White collar workers—like managers and clerks—and those in food services are all being increasingly affected, says John Schmitt, senior economist for the Center for Economic and Policy Research.

In July alone, the latest month for which data are available, Challenger Gray & Christmas reports job cuts in the entertainment and leisure industry totaled nearly 11,000 nationwide.

RETAIL

High-end specialty stores, online retailers and big box discounters across the country are also cutting staff—largely targeting store managers—in a bid to reduce costs as the soaring price of gas and groceries forces consumers to pare back spending.

"The retail industry is at risk because consumers are hit so hard with higher mortgages and gas prices, says Challenger. "It`s going to be a tough season on retailers. We expect to see more losses in this area later this year."

Since its peak in March 2007, employment in the retail trade is down by 211,000 jobs, the Labor Department reports.

PROFESSIONAL/BUSINESS SERVICES

Business consultants and temporary employees are having a tough time of their own finding work as the economic downturn wears on.
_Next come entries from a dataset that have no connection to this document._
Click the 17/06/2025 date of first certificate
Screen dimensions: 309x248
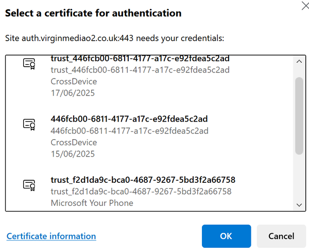pos(73,93)
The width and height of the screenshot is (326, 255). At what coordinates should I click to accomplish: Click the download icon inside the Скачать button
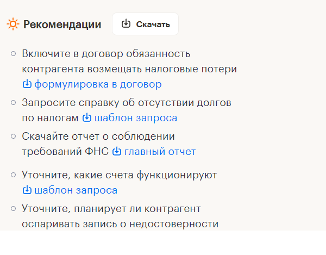click(126, 24)
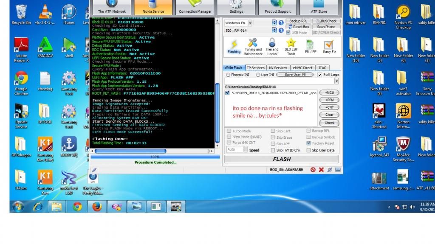Select the SL3 LBF Tools star icon
The height and width of the screenshot is (244, 435).
point(291,46)
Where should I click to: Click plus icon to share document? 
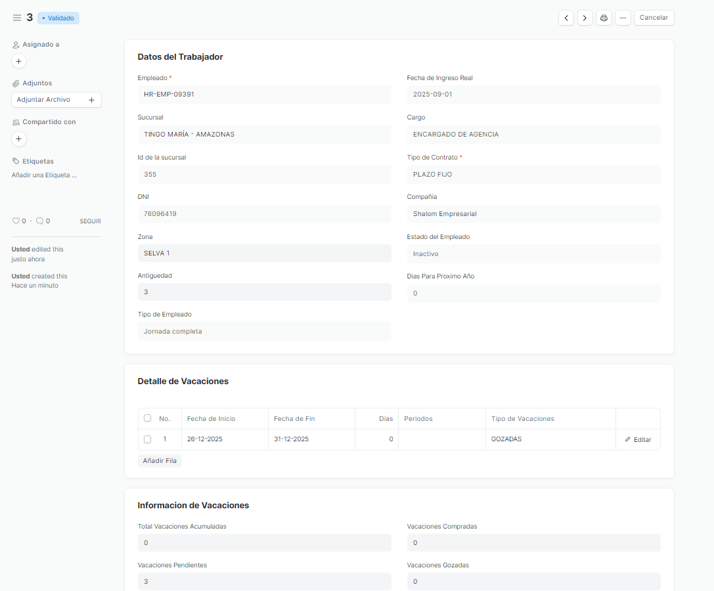(18, 139)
The same is true for accountants and corporate lawyers, many of whom have been forced to lower their hourly rates.

Professional employer organizations, which provide outsourcing of payroll, worker`s compensation, human resources and employee benefit administration, are also cutting back.

Between January and July of 2008, the Labor Department notes employment in temporary help services alone declined by 185,000.

Computer systems designers and those engaged in information technology, however, appear to be better positioned.

MANUFACTURING

It may comprise a smaller percentage of the labor force, but the manufacturing sector is still putting up big layoff numbers.

The Labor Department reports manufacturing companies have shed some 383,000 jobs over the last 12 months, largely from companies engaged in transportation equipment, wood products, and textile mills.

In its most recent report of extended mass layoffs, the government also notes the manufacturing industry accounted for 22 percent of private nonfarm extended layoffs (with separations lasting at least 31 days) in the second quarter of 2008, up from 20 percent a year earlier.

AIRLINES

Record fuel prices are taking a heavy toll on profits at most airlines, as well, with many smaller carriers closing down or filing for bankruptcy protection, including Frontier Airlines and ATA Airlines.

Layoffs have been across the board, from pilots, to stewards to baggage handlers, and some analysts predict the pace of job cutting could pick up, particularly among larger U.S. carriers, during the second half of 2008.

So far this year, Challenge Gray & Christmas reports job losses in the airline industry have reached 7,594, though it notes job cuts will likely fall well short of the record level seen in 2001, following Sept. 11, when airline companies laid off nearly 106,000 workers.

AUTO

Though tied to the manufacturing sector, the auto industry is worth calling out.

So far this year, the nation leading automakers have reduced their ranks by nearly 10,000 employees, according to Challenger, Grey & Christmas, with many more being announced by motor vehicle and parts dealers.

"This is a tough area for the economy right now," says Challenger. "People aren`t buying cars, particularly sports utility vehicles, and there are a lot of job cuts going on among auto workers and engineers."